L'astronome observe les imperceptibles variations de couleurs des étoiles, lesquelles, scintillant du blanc au rouge, en passant par le bleu et le jaune, racontent naturellement l'histoire de celui qui les observe.

Pôles

par Amateur, samedi 08 août 2015, 10:32 (il y a 3398 jours) @ zeio

J'aime beaucoup.

Pôles

par julienb @, samedi 08 août 2015, 12:00 (il y a 3397 jours) @ zeio

Oui, très beau. J'aime ce dispositif, ou simplement ce lien poétique macrocosme - microcosme.

Pôles

par zeio @, samedi 08 août 2015, 12:59 (il y a 3397 jours) @ julienb

Merci à vous. Le dernier est un texte de 2008 que j'ai remodelé.

ensuite

par little raven, mercredi 05 août 2015, 00:34 (il y a 3401 jours) @ zeio

ensuite disons que les livres lus, la littérature ingurgitée, les voix absorbées, deviennent des forêts, de celles qui nous peuplent avec les ans. disons qu’il s’agit aussi de lentes décompositions, puis d’humus. disons que certains arbres de cette forêt génèrent ou regénèrent. disons que cela fait terreau où planter la jeune pousse, disons encore que le vivant de l’écriveur lui soit ruisseau, et disons plus avant que la nature prend du temps à développer ses pulpes, disons que dans la patience nécessaire oublier est tout aussi nécessaire.

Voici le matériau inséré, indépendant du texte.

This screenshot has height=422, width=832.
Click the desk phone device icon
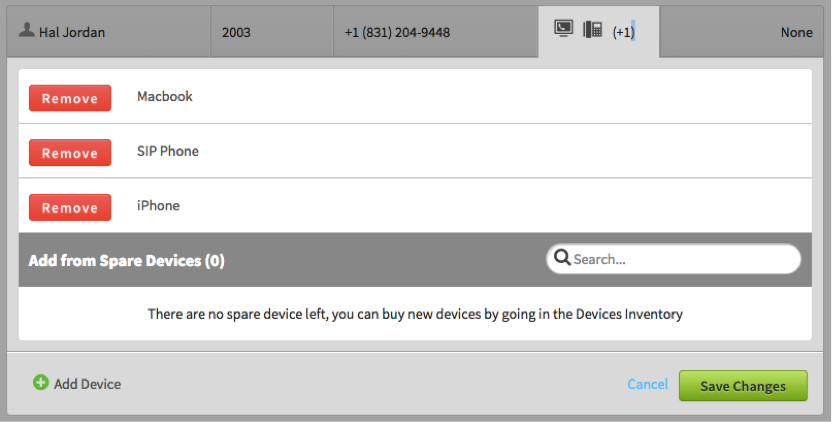click(x=593, y=29)
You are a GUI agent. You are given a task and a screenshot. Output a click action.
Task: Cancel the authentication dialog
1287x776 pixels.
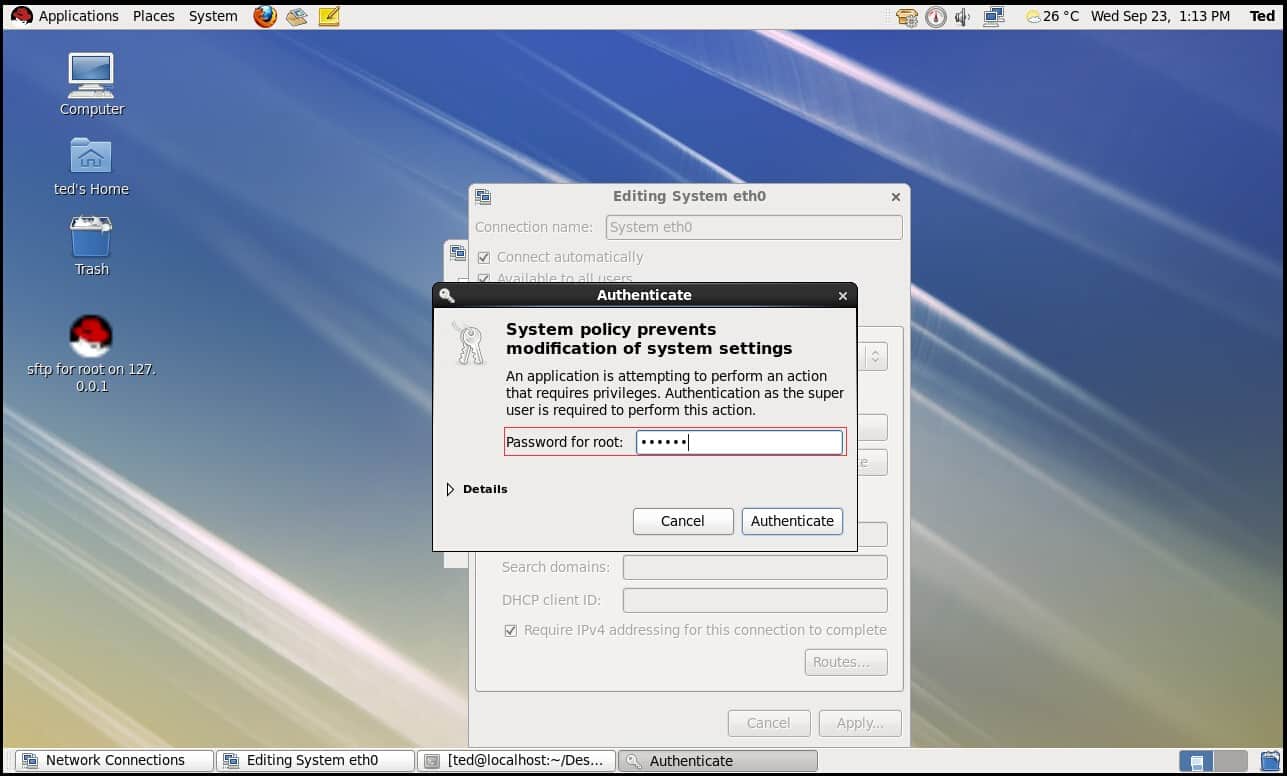pos(683,521)
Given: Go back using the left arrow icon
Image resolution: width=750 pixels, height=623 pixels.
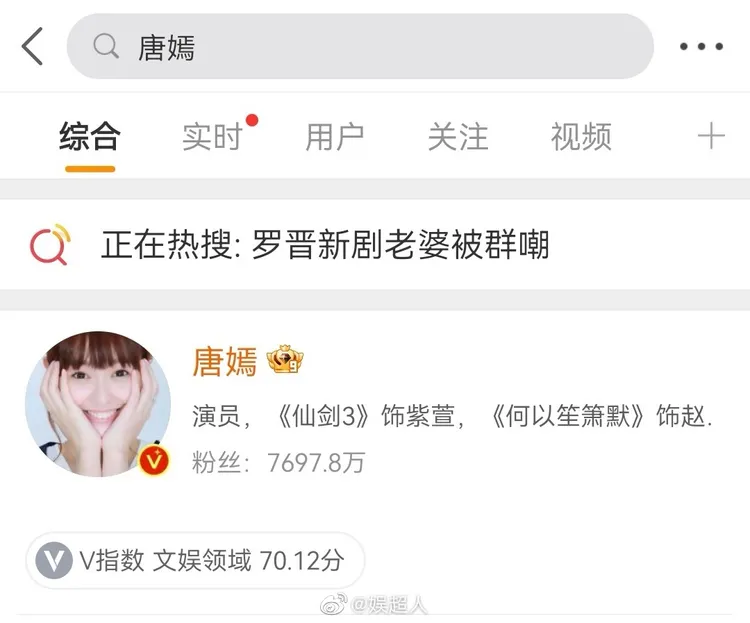Looking at the screenshot, I should [x=33, y=46].
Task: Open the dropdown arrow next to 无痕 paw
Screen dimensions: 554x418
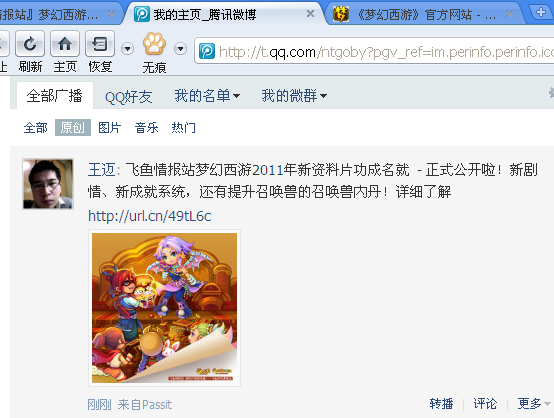Action: pyautogui.click(x=181, y=48)
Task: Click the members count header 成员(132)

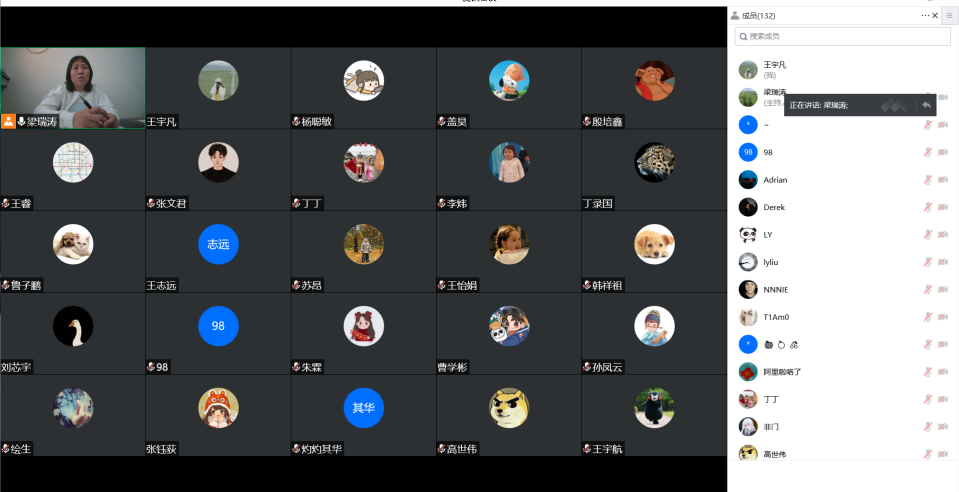Action: click(758, 16)
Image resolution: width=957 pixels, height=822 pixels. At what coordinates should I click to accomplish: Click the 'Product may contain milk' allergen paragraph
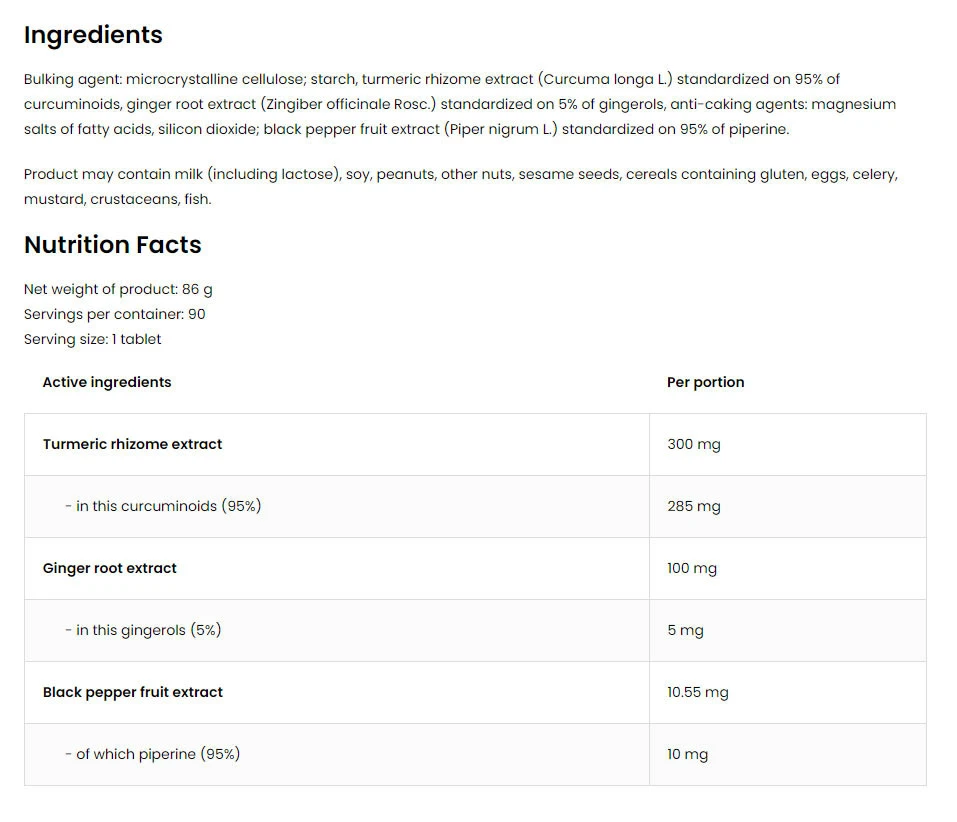tap(459, 186)
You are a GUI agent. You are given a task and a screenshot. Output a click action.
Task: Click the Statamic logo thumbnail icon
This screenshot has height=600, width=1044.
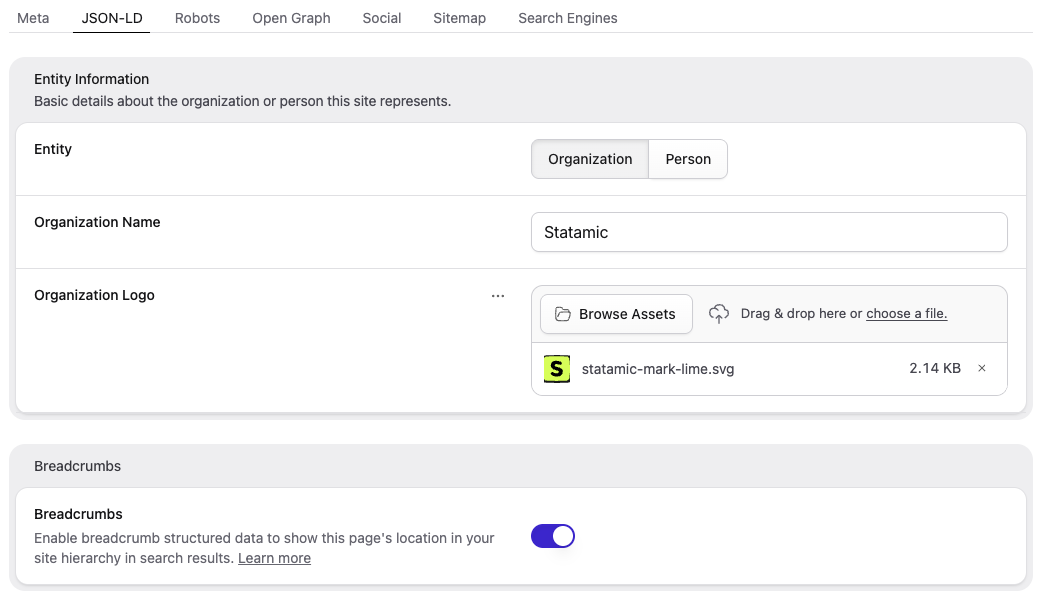point(556,368)
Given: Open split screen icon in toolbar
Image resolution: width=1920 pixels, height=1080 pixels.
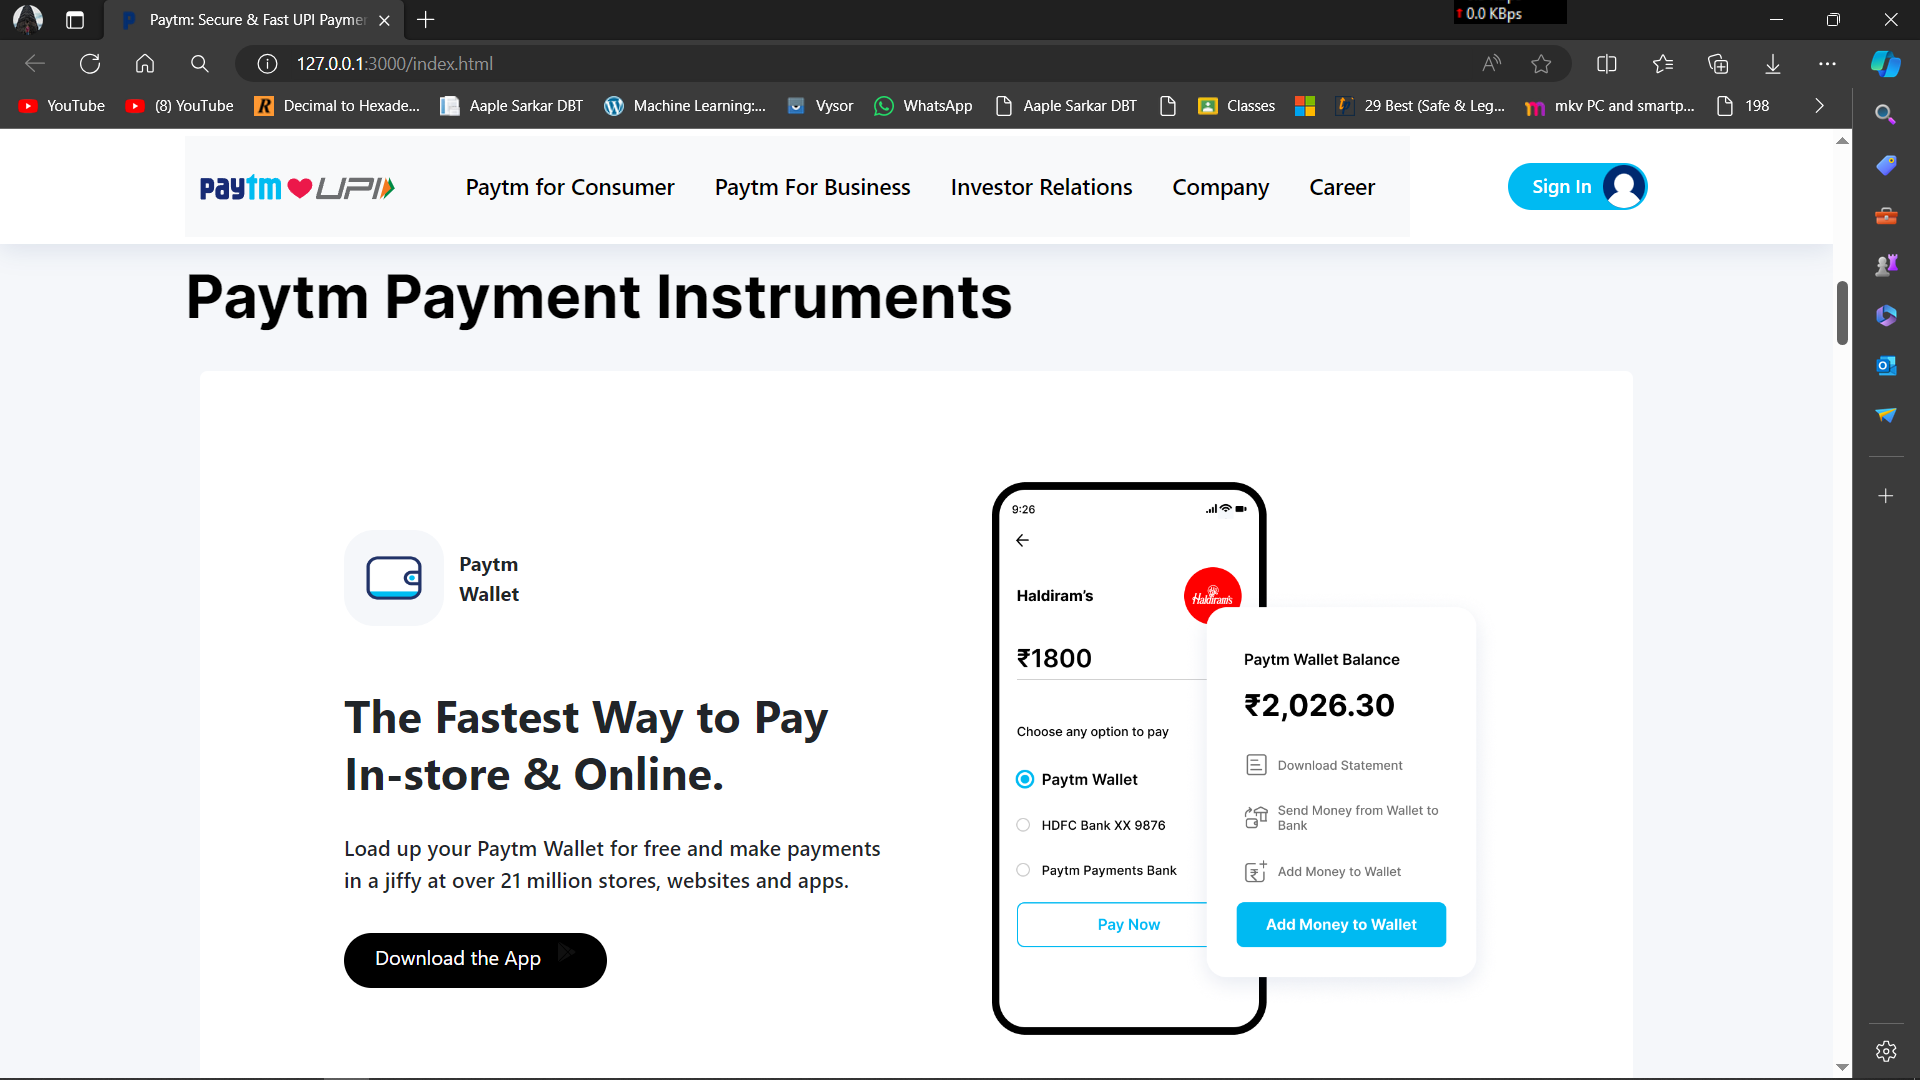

marcher parmi la forêt nous ramène un jour au point où avait été plantée une pousse qui n’en est plus une, s’y trouve un arbre tout au bord de l’eau courante et vive, un arbre étrange d’une essence étrange, ou d'une autre nature. disons que son écorce est lisse et jaune pâle, disons que ses feuillages sont diaphanes et lactescents, disons encore que ceux-ci semblent de la grandeur d’une main, et que si on y regarde bien des mots s’y sont écrits comme veinules. ainsi des arbres grandissent portant un livre, et le livre nous apparaît que lorsqu’il est mature et prêt. je viens d’en retrouver un. je ne sais pas combien j’en ai planté, mais celui-ci, je le découvre, m’attendait.

( ha je me trouve en flagrant délit de « la veuve et l’orphelin »… rien ne m’en guérit. si ça se trouve il me faudra un jour faire un livre — de cet écrire non littéraire au sens littéraire du terme — un livre, dis-je, entier de veuves et d’orphelins, si bien que ces chacuns s’en trouveraient être la chair réelle et dont tout le sens ne pourrait apparaître qu’à la toute fin… plantons donc cela, voyons voir où … ) ..et poussons davantage ce mal-écrire...

p.s. le non-littéraire n’étant pas de la contre-littérature…

ensuite

par zeio @, mercredi 05 août 2015, 13:04 (il y a 3400 jours) @ little raven

Merci catrine !

Ta vision est très végétale. Je ne saurais dire s'il s'agit d'une demeure plutôt que d'une forêt. Voire peut-être des deux : une demeure dans une forêt. Quoi qu'il en soit j'ai du mal à me représenter une forêt intérieure qui ne contiendrait pas en elle-même un abris. Le végétal pur est angoissant.